A associação entre a primeira instituição superior de ensino de Educação Física no país e tais ícones turísticos tem um sentido lógico numa revista de turismo, mas logo a matéria vai assumindo um outro tom. Detalhes sobre os conteúdos curriculares, a formação do corpo docente, a procedência dos alunos matriculados, o perfil desejado dos estudantes, as habilitações oferecidas pela Escola e outras informações acadêmicas foram bastante enfatizados. Olhando mais atentamente, percebe-se que o tom propagandístico, repleto de adjetivos que exaltavam as qualidades nacionais, pendia mais para o lado da propaganda do ideário estadonovista e da apresentação de uma das mais novas instituições que compunham o projeto de reconstrução nacional de Vargas, do que propriamente para o turismo.

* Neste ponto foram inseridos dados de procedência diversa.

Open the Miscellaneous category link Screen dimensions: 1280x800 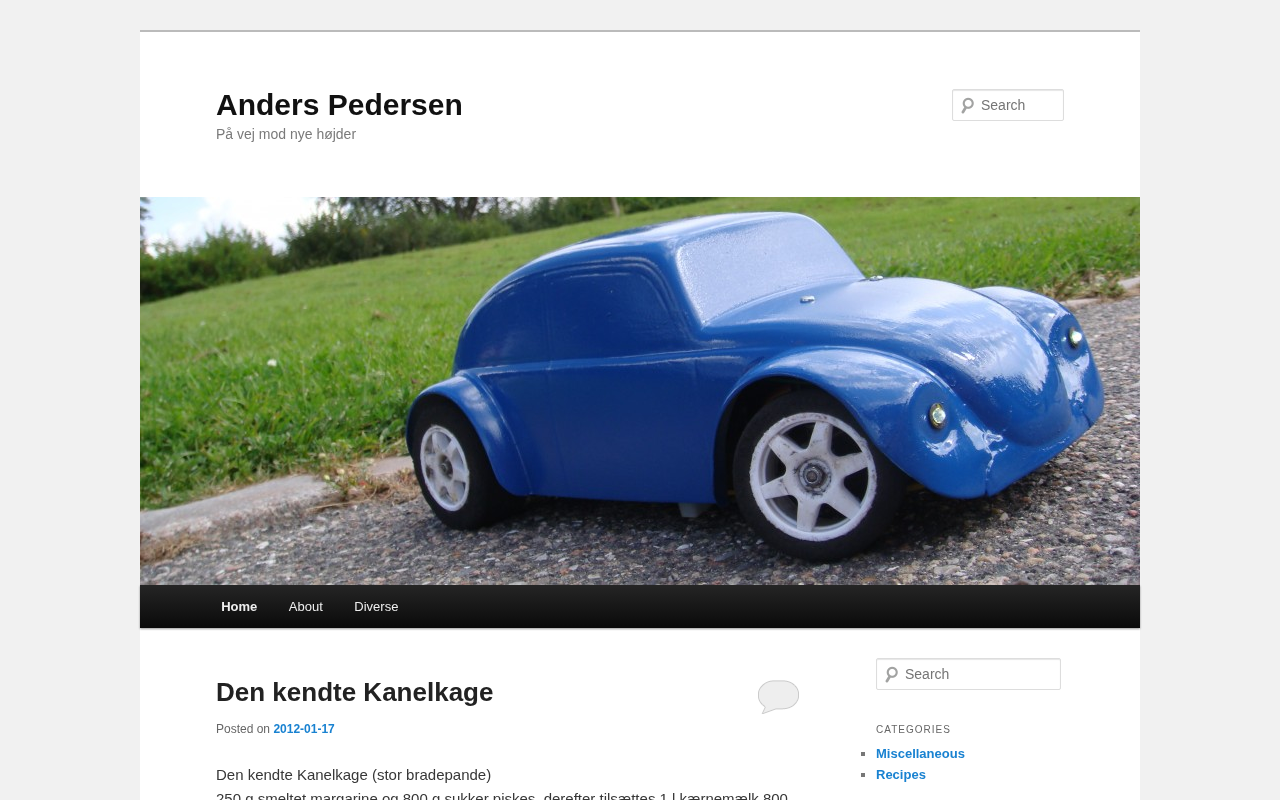pos(920,754)
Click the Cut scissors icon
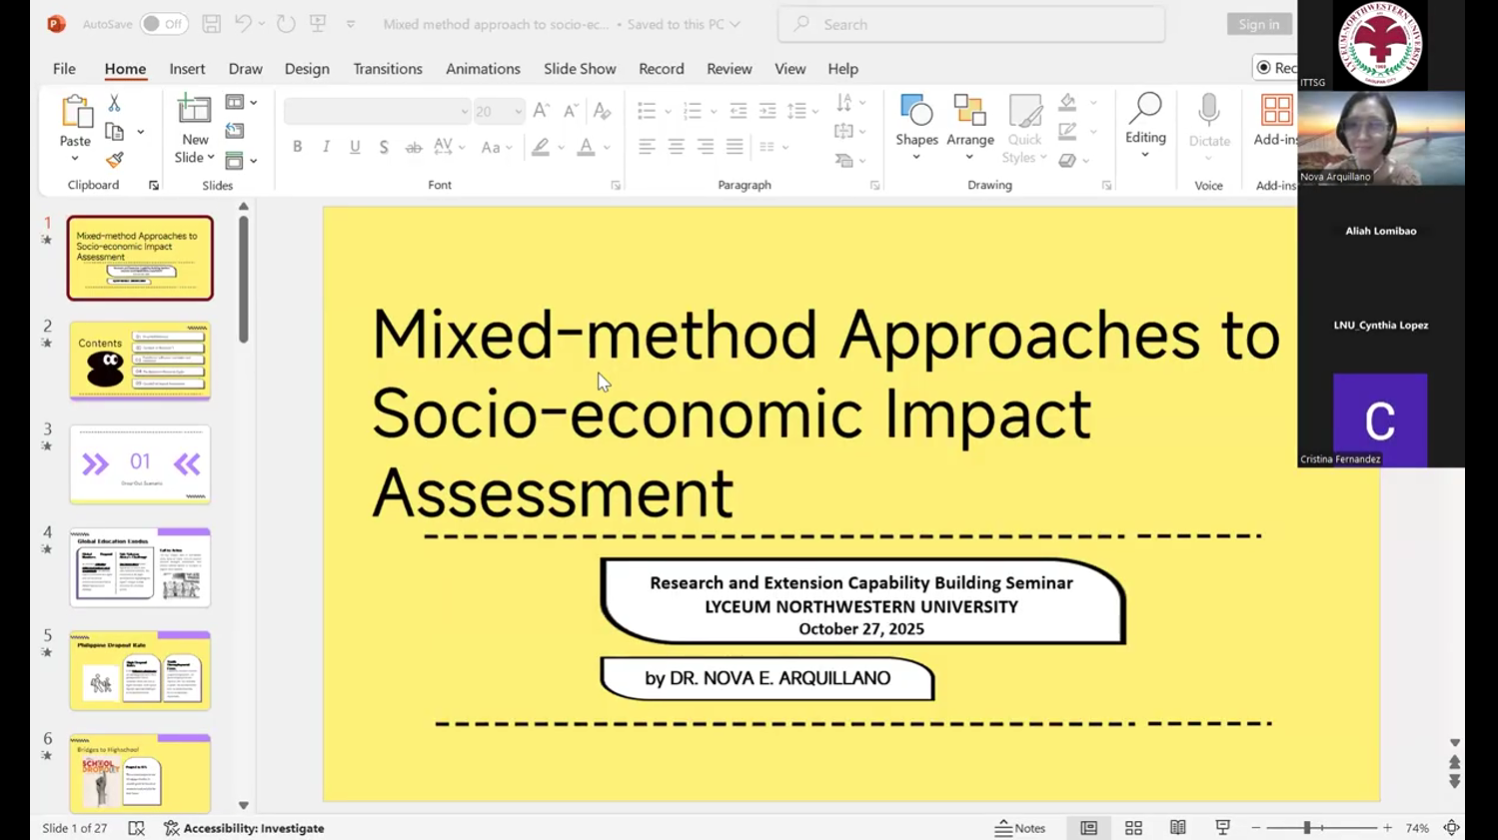Screen dimensions: 1498x840 (x=114, y=104)
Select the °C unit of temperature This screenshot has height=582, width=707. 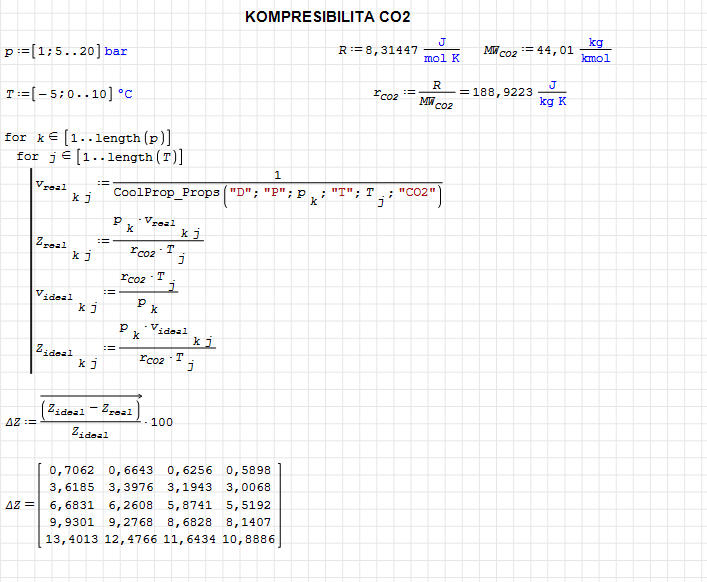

A tônica do texto era a importância da ENEFD, incorporada à Universidade oficial do país, a Universidade do Brasil, para o projeto de construção de uma “nova ordem moral, higiênica e patriótica”, que conduziria o país à modernização. A matéria vincula diretamente a ENEFD ao Estado Novo e a apresenta como uma das mais importantes ferramentas para se alcançar os objetivos do regime. Tinha, portanto, um papel particularmente importante na disciplinarização dos corpos e mentes visando à construção do homem novo[1], o que não por acaso foi tantas vezes ressaltado no texto.
O leitor estrangeiro ficaria sabendo pelas páginas da revista Travel in Brazil que os profissionais formados na ENEFD seriam, então, multiplicadores dos valores difundidos na instituição e no país, levando para as suas regiões de origem, de todos os cantos do Brasil, um conhecimento capaz de auxiliar na preparação de nosso povo para construir um futuro de progresso da moderna nação.
Selecionei abaixo alguns extratos do texto publicado na revista, em livre tradução. A Escola Nacional de Educação Física e Desportos:
- “Cria uma consciência moral e cívica que marca um elemento ativo e eficiente de cooperação para a unidade nacional”;
- “É prova clarividente das realizações da administração do atual governo do Brasil”;
- “A ENEFD é boa referência da política inteligente de reconstrução nacional, em operação no Brasil.”
- [Tem o papel de] “inculcar hábitos higiênicos e construir o espírito de cooperação e solidariedade cívica em todas as classes, e acima de tudo dando-lhes um senso de esforço e organização para a melhoria do padrão de vida de todos.”
- “(…) emerge de um completo programa político de governo empenhado em dar à sua população uma vida feliz e à nação uma ampla e sólida soberania”.
- [Tem o papel de] “Formar profissionais que colaborem com o governo para o progresso e civilização da nação”.
Tudo leva a crer que a divulgação da ENEFD nesse periódico de turismo tinha menos a ver com as práticas turísticas da época e com os atrativos visitados na capital federal e mais com a formação de uma opinião do público externo sobre o país. A revista Travel in Brazil mostrava-se, assim, um interessante espaço para a divulgação da jovem nação em construção que sintetizava por meio de suas novas instituições, como a ENEFD, o sentido da modernização que o regime do Estado Novo procurava construir.
[1] Recomendo a leitura da dissertação de Mestrado de nosso Victor Melo, que investiga com profundidade a história dessa instituição considerada patrimônio da Educação Física no Brasil. Ver: MELO, Victor. Escola Nacional de Educação Física e Desportos: uma possível história. Campinas-SP: UNICAMP: Programa de Pós-Graduação em Educação Física, 1996.